_Text section_
▶
Version 1 and 2: This course trains students to operate the Arriflex 16SR camera and its accessories and the Panasonic HVX 200 Camera and its accessories. Through hands-on practice, they learn: loading the Film magazine, use of the battery and charger, use of tripod, testing and preventing problems, how 16mm camera maintains sync, creating scene files on HD, shooting HD at 720 and 1080, HD workflow, slating, filling out camera reports, functions of all moving parts on the camera, how to use the eye-piece and zoom lens, marking focus pulls and zooms, labeling the magazine, film can, and HD storage device, focal lengths, filters, and apertures, and the use of the Spyder dolly. This course also immerses students in the technical and creative demands of cinematography. Color film stocks are tested to help students make the best choice for their films. The use of color correcting filters and gels is practiced through shooting tests. Lighting and contrast ratios are reviewed. In addition, students learn the most economical ways to light a scene by shooting set-ups from their own storyboards. A special focus on lighting and for shooting with HD enables students to achieve a film look and maximizes possibilities of working with this format. Students participate in Cinematography labs, working as different crewmembers in each lab. Crew positions are: Director, Director of Photography, Assistant Director, Assistant Camera, Gaffer, Sound Recordist, Boom Operator, and Dolly Grip. The student director for each production workshop selects a scene from their thesis film to shoot. They and the assigned D.P., and A.D., present their production package in the Cinematography Lab prep classes where they submit: a Contact Sheet, Production Schedule, Shot List, Floor Plan, Director's Notes, Character's Bios, Scene Beats, and the Script of the Scene to be reviewed.
◀
_Given problem 1_
Retype the records line for line, without any changes.
The records are unrelated to the course description.

_Data in this exercise_
▶
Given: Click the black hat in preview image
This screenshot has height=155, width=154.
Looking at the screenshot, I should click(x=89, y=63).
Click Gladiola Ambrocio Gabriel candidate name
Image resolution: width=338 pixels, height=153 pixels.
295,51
◀
_Given problem 2_
Which crew positions does the course description list for the Cinematography labs?

_Expected output 1_
Given: Click the black hat in preview image
This screenshot has height=155, width=154.
Looking at the screenshot, I should click(x=89, y=63).
Click Gladiola Ambrocio Gabriel candidate name
Image resolution: width=338 pixels, height=153 pixels.
295,51

_Expected output 2_
Director, Director of Photography, Assistant Director, Assistant Camera, Gaffer, Sound Recordist, Boom Operator, and Dolly Grip.